(What to produce): Retype all of the data exactly as given.

▶

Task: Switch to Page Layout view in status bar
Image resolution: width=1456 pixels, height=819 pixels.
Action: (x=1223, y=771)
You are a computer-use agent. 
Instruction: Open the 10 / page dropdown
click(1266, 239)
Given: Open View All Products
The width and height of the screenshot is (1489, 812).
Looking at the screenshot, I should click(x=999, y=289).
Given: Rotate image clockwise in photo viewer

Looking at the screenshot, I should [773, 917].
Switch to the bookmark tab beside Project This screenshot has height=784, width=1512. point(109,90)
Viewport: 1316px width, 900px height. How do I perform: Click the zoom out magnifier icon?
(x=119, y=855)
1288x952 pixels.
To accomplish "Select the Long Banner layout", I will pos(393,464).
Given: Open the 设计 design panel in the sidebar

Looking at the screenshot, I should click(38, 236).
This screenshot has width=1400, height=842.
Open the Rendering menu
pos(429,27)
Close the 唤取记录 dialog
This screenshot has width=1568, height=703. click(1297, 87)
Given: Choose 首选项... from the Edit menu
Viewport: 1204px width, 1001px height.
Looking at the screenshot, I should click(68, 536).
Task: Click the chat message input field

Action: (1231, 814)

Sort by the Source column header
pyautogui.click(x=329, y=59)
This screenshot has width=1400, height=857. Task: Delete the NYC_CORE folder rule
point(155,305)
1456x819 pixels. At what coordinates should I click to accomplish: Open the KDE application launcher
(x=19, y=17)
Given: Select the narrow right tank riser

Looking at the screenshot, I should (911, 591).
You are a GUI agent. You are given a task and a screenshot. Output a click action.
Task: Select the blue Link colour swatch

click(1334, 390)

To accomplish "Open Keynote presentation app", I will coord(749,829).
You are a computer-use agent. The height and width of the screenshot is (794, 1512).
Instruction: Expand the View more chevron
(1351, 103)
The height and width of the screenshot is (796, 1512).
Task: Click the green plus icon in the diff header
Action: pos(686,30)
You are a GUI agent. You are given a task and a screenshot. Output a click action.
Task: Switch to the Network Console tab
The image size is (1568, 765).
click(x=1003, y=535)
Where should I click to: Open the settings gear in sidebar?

◀

(Answer to the exercise):
Task: Switch to Page Layout view in status bar
Image resolution: width=1456 pixels, height=819 pixels.
Action: (x=1223, y=771)
You are a computer-use agent. 
Instruction: Open the 10 / page dropdown
click(1266, 239)
Given: Open View All Products
The width and height of the screenshot is (1489, 812).
Looking at the screenshot, I should click(x=999, y=289).
Given: Rotate image clockwise in photo viewer

Looking at the screenshot, I should [773, 917].
Switch to the bookmark tab beside Project This screenshot has height=784, width=1512. point(109,90)
Viewport: 1316px width, 900px height. How do I perform: Click the zoom out magnifier icon?
(x=119, y=855)
1288x952 pixels.
To accomplish "Select the Long Banner layout", I will pos(393,464).
Given: Open the 设计 design panel in the sidebar

Looking at the screenshot, I should click(38, 236).
This screenshot has width=1400, height=842.
Open the Rendering menu
pos(429,27)
Close the 唤取记录 dialog
This screenshot has width=1568, height=703. click(1297, 87)
Given: Choose 首选项... from the Edit menu
Viewport: 1204px width, 1001px height.
Looking at the screenshot, I should click(68, 536).
Task: Click the chat message input field

Action: (1231, 814)

Sort by the Source column header
pyautogui.click(x=329, y=59)
This screenshot has width=1400, height=857. Task: Delete the NYC_CORE folder rule
point(155,305)
1456x819 pixels. At what coordinates should I click to accomplish: Open the KDE application launcher
(x=19, y=17)
Given: Select the narrow right tank riser

Looking at the screenshot, I should (911, 591).
You are a GUI agent. You are given a task and a screenshot. Output a click action.
Task: Select the blue Link colour swatch

click(1334, 390)

To accomplish "Open Keynote presentation app", I will coord(749,829).
You are a computer-use agent. The height and width of the screenshot is (794, 1512).
Instruction: Expand the View more chevron
(1351, 103)
The height and width of the screenshot is (796, 1512).
Task: Click the green plus icon in the diff header
Action: pos(686,30)
You are a GUI agent. You are given a task and a screenshot. Output a click action.
Task: Switch to the Network Console tab
The image size is (1568, 765).
click(x=1003, y=535)
Where should I click to: Open the settings gear in sidebar?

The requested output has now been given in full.